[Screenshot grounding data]

Start of Block

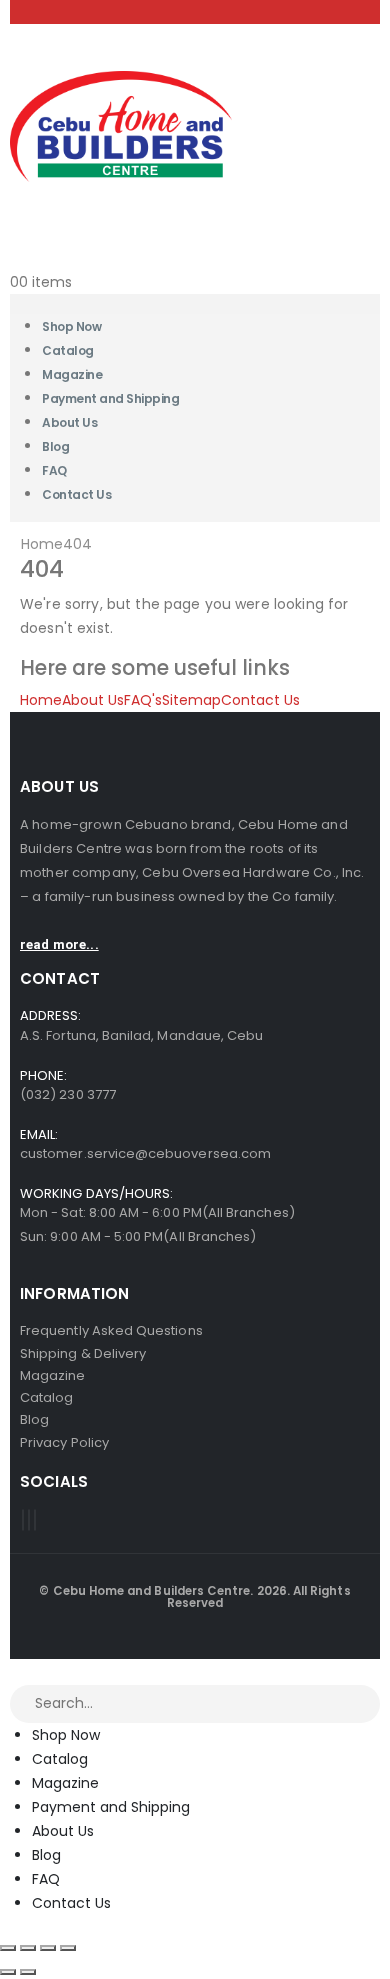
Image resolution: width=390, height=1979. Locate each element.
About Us (69, 422)
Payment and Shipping (110, 398)
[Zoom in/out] (8, 1948)
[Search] (366, 1705)
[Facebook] (23, 1520)
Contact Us (76, 494)
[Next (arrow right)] (28, 1972)
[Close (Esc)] (68, 1948)
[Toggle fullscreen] (28, 1948)
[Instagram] (35, 1520)
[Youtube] (29, 1520)
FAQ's (143, 700)
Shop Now (66, 1735)
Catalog (60, 1759)
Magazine (65, 1783)
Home (41, 700)
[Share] (48, 1948)
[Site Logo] (121, 125)
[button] (12, 1671)
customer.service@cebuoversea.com (145, 1153)
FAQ (46, 1879)
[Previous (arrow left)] (8, 1972)
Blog (46, 1855)
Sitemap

End of Block

# [Exercise aim]
Without including any picture, retype the entries exactly.

# [Solution for this task]
Image resolution: width=390, height=1979. Locate each element.
About Us (69, 422)
Payment and Shipping (110, 398)
[Zoom in/out] (8, 1948)
[Search] (366, 1705)
[Facebook] (23, 1520)
Contact Us (76, 494)
[Next (arrow right)] (28, 1972)
[Close (Esc)] (68, 1948)
[Toggle fullscreen] (28, 1948)
[Instagram] (35, 1520)
[Youtube] (29, 1520)
FAQ's (143, 700)
Shop Now (66, 1735)
Catalog (60, 1759)
Magazine (65, 1783)
Home (41, 700)
[Share] (48, 1948)
[Site Logo] (121, 125)
[button] (12, 1671)
customer.service@cebuoversea.com (145, 1153)
FAQ (46, 1879)
[Previous (arrow left)] (8, 1972)
Blog (46, 1855)
Sitemap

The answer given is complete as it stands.